The primary theme of From the Soil is that Chinese people were "inseparable from the soil" which nurtured Chinese society but also limits its potential, a description that Andrea Janku calls "the portrait of a rural and inward looking country".

Fei also tackles the issue of selfishness in Chinese society, lamenting how the beautiful canals of Suzhou are routinely marred by garbage thrown in by residents with no sympathy for their fellow neighbors who use the canal's water to wash their clothes and vegetables. He uses the concentric ripples of a pebble hitting water as an analogy for Chinese societal structure to explain this selfishness, in what he calls a "self-centered quality" inherent in Chinese social relationships. In addition, he explains how kinship form the nexus of social relationships, governed under rules called guanxi, with every relationship falling under one of many distinct categories. Those falling further from the center (self) of the metaphorical ripples are categorized differently than those falling closer to the center. Fei further explains the unspoken rules of guanxi, explaining that rights and obligations to one another must be balanced and favors must be returned over set periods of time to prevent relationships from being severed.

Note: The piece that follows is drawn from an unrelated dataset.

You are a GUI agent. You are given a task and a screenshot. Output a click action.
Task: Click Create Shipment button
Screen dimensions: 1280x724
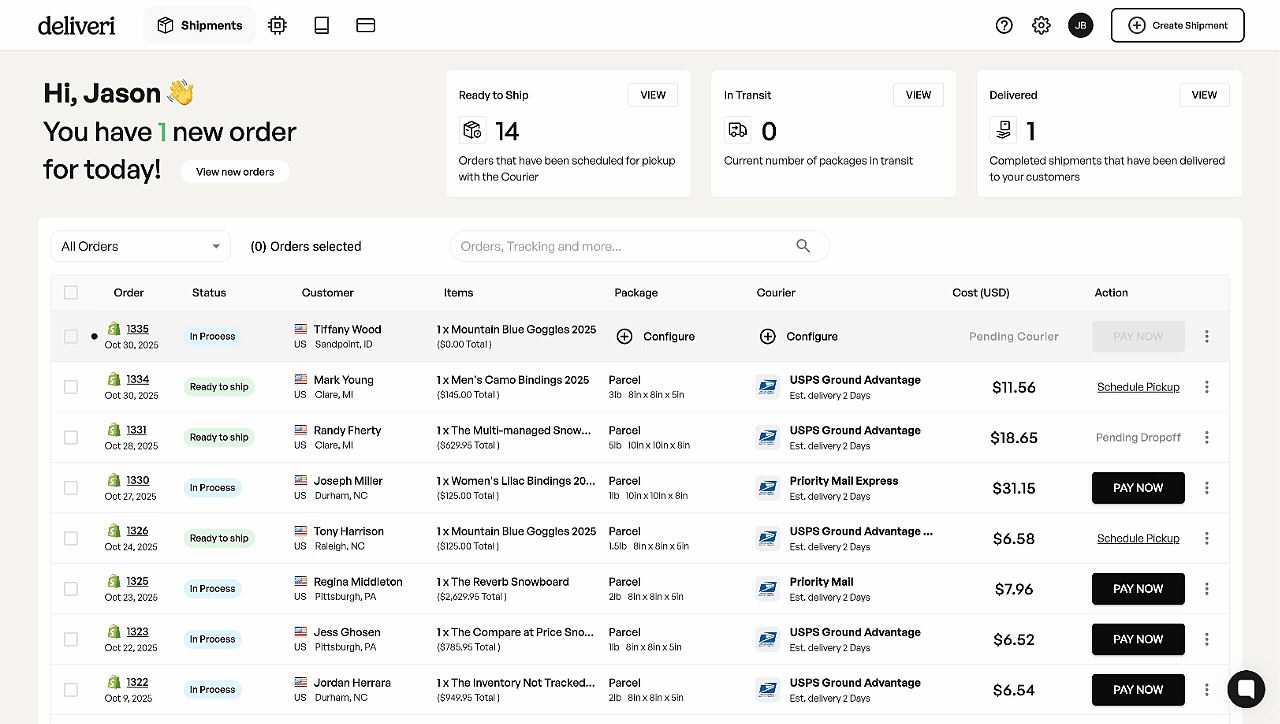point(1177,25)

He also observes how Chinese political structure is on a "two-track" system: one centered on the central government and the other on local government, with each trying to influence the other with varying levels of success. Within this context, Fei offers suggestions on political reform that rest on restoring strong local power.

==Reception==
While From the Soil was banned in much of the Chinese-speaking world mere years after its publication, today it is one of Fei's most widely read books and, according to The New York Times, is a "cornerstone of modern sociology and anthropology. While Gary Hamilton and Wang Zheng called Fei's prose "disarming", they also observed that Fei possessed a deep understanding of Western sociological thought, mentioning and borrowing ideas from Western thinkers such as Emile Durkheim, George Herbert Mead, and William James. The University of California Press, its publisher in English, calls the book both "succinct and accessible" and "likely to have a wide impact on Western social theorists". According to Hamilton, "it is through this book that many Westerners can now learn about China."